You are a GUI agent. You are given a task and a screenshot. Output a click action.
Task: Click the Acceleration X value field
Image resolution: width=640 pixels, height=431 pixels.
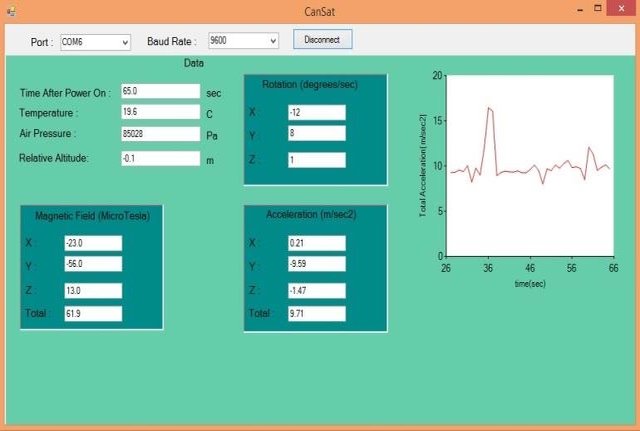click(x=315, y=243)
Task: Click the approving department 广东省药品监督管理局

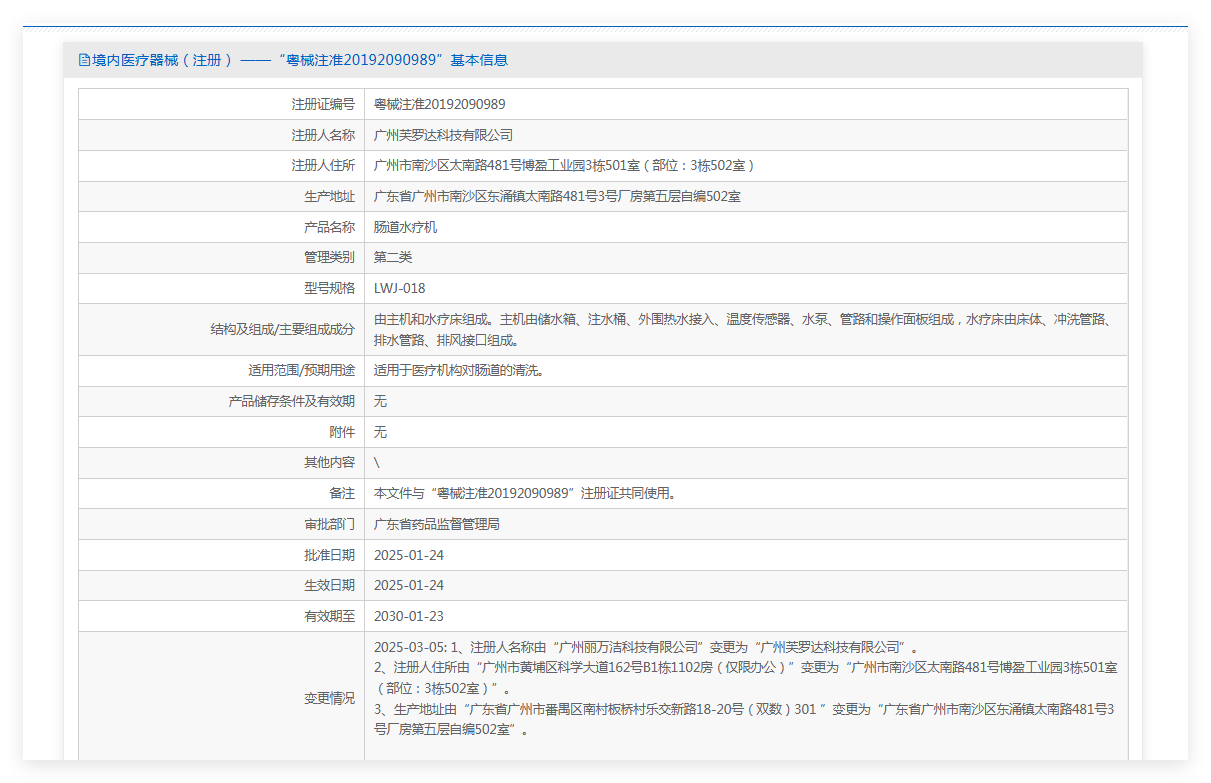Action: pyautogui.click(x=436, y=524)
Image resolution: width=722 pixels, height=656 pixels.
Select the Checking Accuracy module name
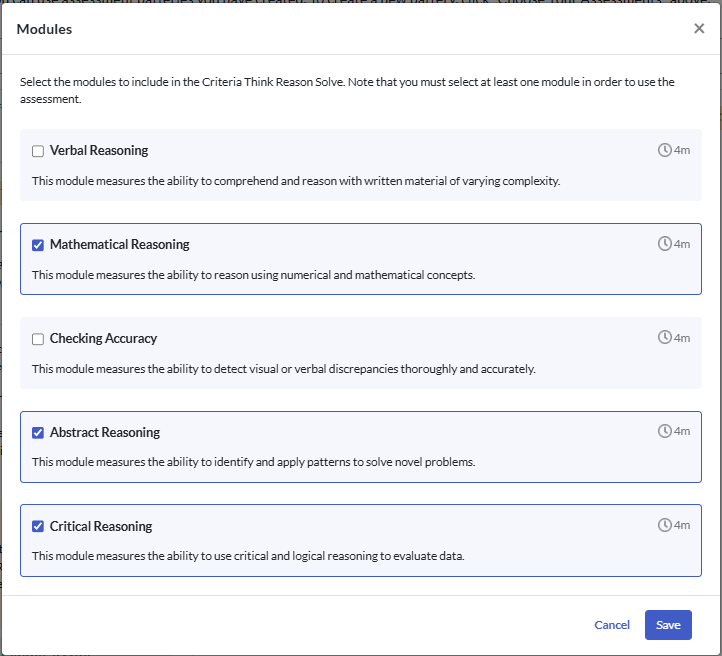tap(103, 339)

* * *

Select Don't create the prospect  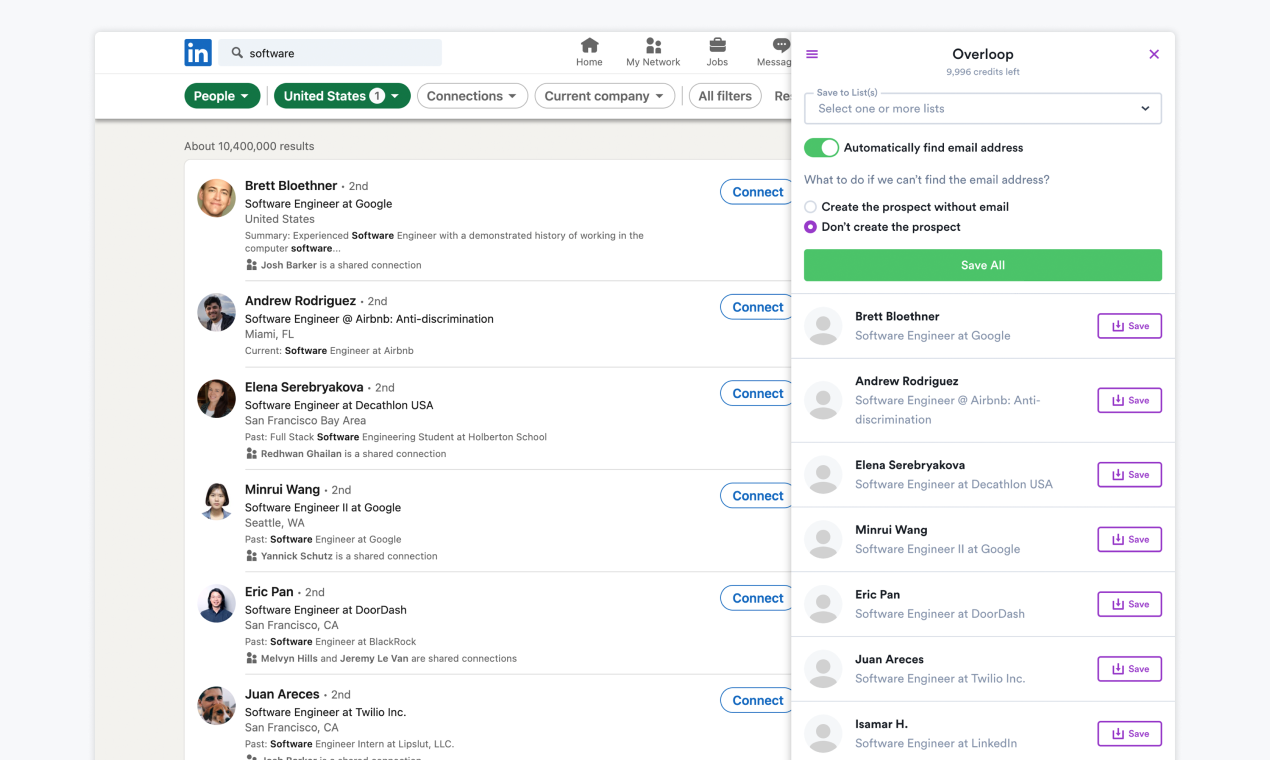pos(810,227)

EXERCISE - Out of the records above, please copy exactly the lines from the line with "Task: Click the Acceleration X value field" up to and including the line with "Image resolution: width=722", minus the pictures.

RESULT -
Task: Click the Acceleration X value field
Image resolution: width=640 pixels, height=431 pixels.
click(x=315, y=243)
Task: Click the approving department 广东省药品监督管理局

Action: pyautogui.click(x=436, y=524)
Image resolution: width=722 pixels, height=656 pixels.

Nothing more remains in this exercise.